SAN BRUNO, Calif. As part of its continued expansion throughout the U.S. retail market, Biocodex, the U.S. distributor of Florastor and Florastor Kids, has secured distribution through CVS/pharmacy beginning this month, the company announced. Florastor will be placed on-shelf in the stomach/digestives aisle, while Florastor Kids will be available upon request behind the counter.

According to Dan Harper, director of sales for Biocodex, the stomach/digestives aisle is the most appropriate spot for this product – in the company of popular anti-diarrheal remedies.
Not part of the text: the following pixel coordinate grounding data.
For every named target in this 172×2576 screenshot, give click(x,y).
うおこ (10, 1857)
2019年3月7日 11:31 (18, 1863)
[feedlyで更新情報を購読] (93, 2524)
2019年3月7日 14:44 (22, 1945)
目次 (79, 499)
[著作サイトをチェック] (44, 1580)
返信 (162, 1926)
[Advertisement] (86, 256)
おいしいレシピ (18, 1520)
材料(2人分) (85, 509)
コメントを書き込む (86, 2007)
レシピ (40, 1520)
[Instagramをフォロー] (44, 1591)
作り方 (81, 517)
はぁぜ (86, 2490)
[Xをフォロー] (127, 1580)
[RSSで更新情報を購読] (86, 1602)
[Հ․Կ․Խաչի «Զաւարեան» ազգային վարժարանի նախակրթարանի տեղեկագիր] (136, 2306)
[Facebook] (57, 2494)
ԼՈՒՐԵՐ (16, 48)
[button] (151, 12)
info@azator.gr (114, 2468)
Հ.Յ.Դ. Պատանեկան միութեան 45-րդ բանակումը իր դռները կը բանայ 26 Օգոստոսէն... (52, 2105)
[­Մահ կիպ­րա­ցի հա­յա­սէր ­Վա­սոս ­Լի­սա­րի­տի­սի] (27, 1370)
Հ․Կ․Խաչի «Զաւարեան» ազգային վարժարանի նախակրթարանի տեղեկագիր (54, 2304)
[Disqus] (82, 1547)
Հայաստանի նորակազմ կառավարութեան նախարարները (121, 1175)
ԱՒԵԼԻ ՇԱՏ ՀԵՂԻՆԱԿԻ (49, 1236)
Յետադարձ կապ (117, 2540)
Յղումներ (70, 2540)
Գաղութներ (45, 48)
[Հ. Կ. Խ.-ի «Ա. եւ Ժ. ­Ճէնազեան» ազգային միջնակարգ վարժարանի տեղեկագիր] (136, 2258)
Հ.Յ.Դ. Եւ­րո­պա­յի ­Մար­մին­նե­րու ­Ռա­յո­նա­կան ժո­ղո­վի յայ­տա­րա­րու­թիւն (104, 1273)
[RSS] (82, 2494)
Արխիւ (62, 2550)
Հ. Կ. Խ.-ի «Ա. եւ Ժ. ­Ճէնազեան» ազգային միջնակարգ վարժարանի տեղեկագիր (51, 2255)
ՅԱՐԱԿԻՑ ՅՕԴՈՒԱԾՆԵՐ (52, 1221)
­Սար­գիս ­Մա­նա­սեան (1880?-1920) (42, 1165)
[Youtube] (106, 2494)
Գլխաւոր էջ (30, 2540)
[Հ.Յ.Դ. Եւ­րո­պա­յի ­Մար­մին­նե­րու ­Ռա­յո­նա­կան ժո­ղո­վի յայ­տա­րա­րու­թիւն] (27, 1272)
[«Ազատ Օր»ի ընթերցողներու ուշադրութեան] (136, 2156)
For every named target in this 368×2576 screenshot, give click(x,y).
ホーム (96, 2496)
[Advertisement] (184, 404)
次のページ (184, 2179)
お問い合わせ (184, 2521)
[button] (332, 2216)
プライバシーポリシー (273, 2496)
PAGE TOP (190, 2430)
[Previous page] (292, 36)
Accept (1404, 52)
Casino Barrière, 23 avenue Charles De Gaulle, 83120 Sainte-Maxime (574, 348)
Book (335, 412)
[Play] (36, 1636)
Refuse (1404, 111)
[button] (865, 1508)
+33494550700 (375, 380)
“While Florastor is technically a dietary supplement, it is used successfully by many to manage digestive ailments and diarrhea, so it makes sense for it to be available in the section where the consumer will be looking for those types of items,” Harper said.

“When Florastor was first introduced to Americans, the idea of probiotics was not well understood by mainstream consumers or even traditional medical practitioners,” stated Marc Rohman, U.S. VP and GM of Biocodex. “However, as Americans are becoming increasingly aware of the benefits of probiotics, particularly yeast-based probiotics such as Florastor, expanding distribution into the chain stores was the next logical step to meet the demand we’re seeing.”

According to Rohman, sales of Florastor have grown annually, even without widespread on-shelf availability, as a result of increased pharmacist and consumer awareness of the probiotic category, word-of-mouth and physician recommendations.

The latest chain shelf space acquisitions are the result of Biocodex’s work with Morgan & Sampson USA, with which Biocodex teamed to help manage its growth and distribution within the U.S. retail trade.